Assigned task: From the entries below, gather each line containing the word "button".

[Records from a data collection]
= = = =
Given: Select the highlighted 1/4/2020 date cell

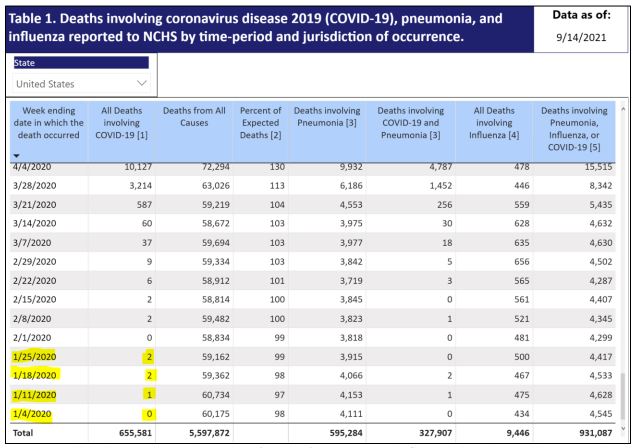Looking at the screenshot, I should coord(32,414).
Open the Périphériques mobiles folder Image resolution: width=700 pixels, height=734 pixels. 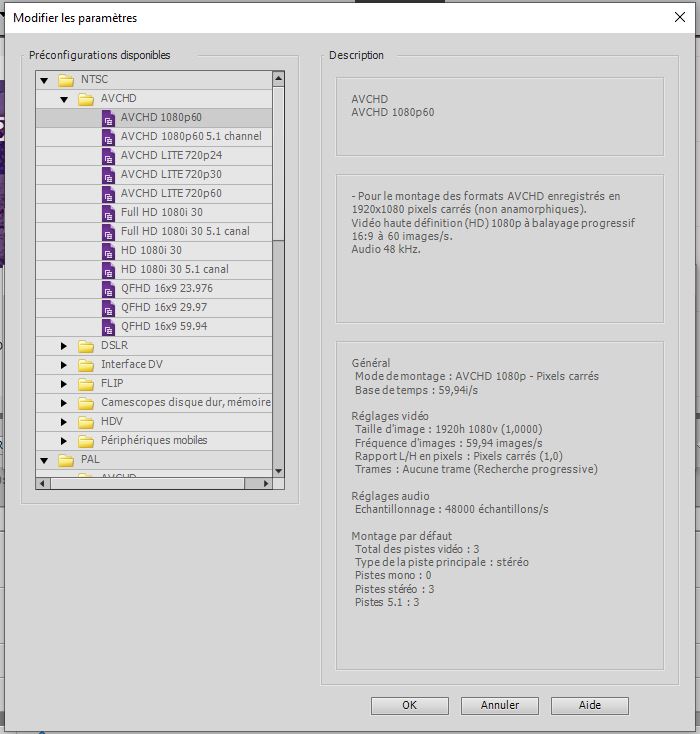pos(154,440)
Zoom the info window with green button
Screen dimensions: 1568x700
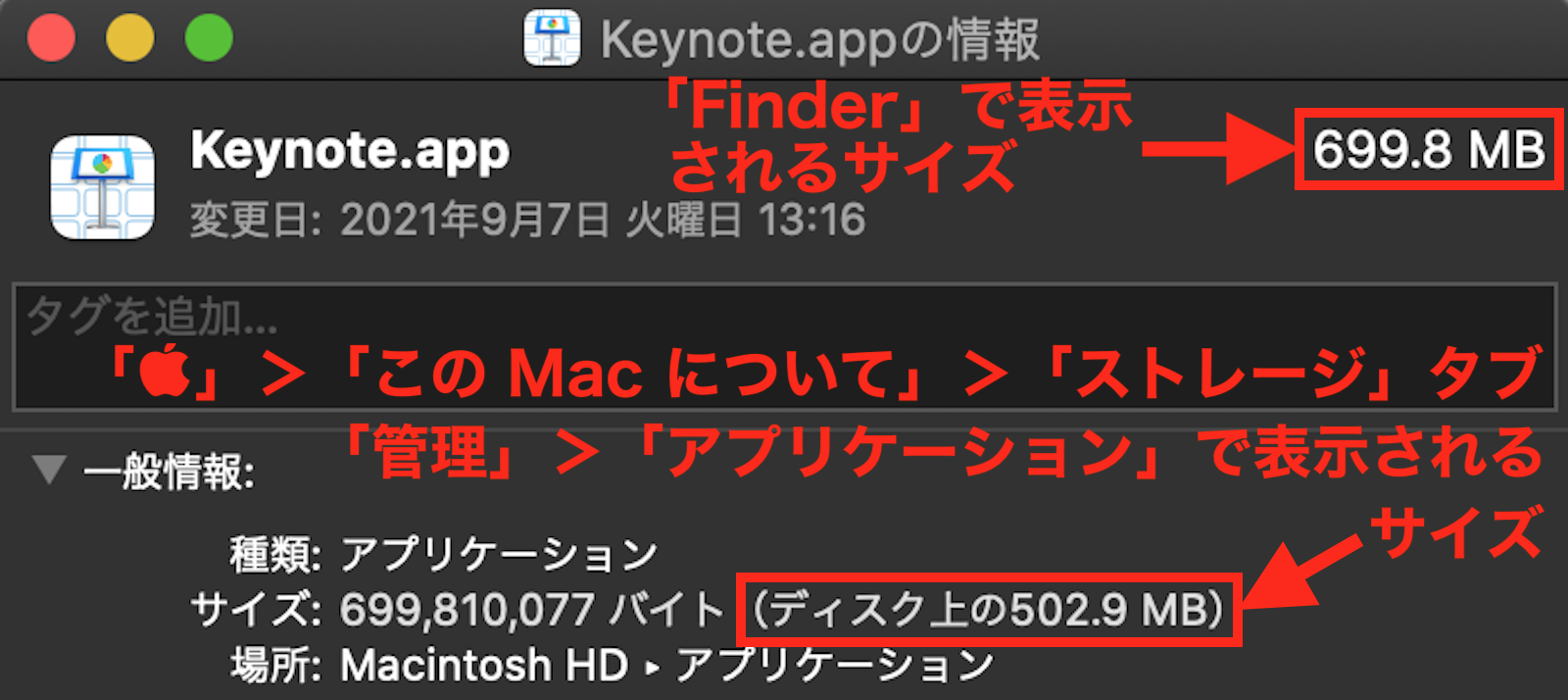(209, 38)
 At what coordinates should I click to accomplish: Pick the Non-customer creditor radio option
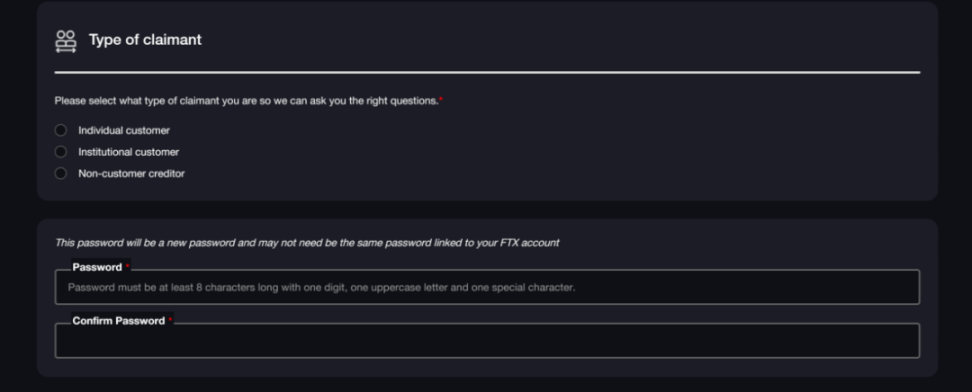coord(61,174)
= = = =
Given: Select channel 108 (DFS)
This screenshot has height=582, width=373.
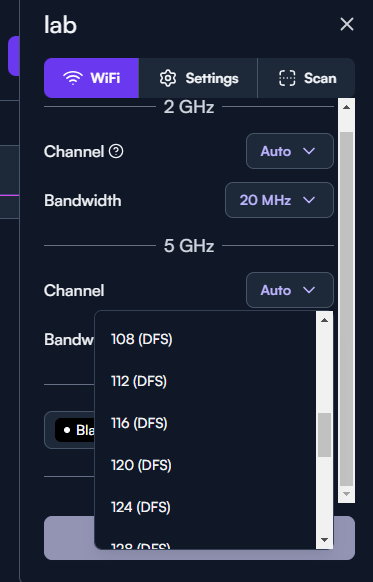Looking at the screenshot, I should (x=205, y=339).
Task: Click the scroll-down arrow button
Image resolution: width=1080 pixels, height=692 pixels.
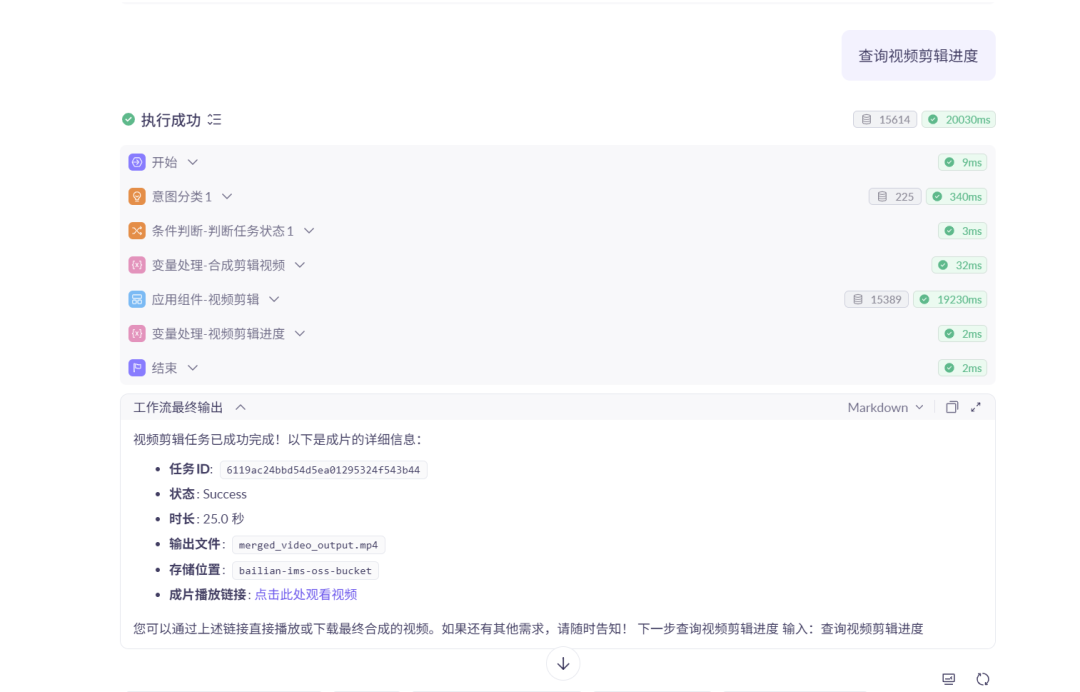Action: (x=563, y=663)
= = = =
Solution:
Zoom the info window with green button
Task: Click the scroll-down arrow button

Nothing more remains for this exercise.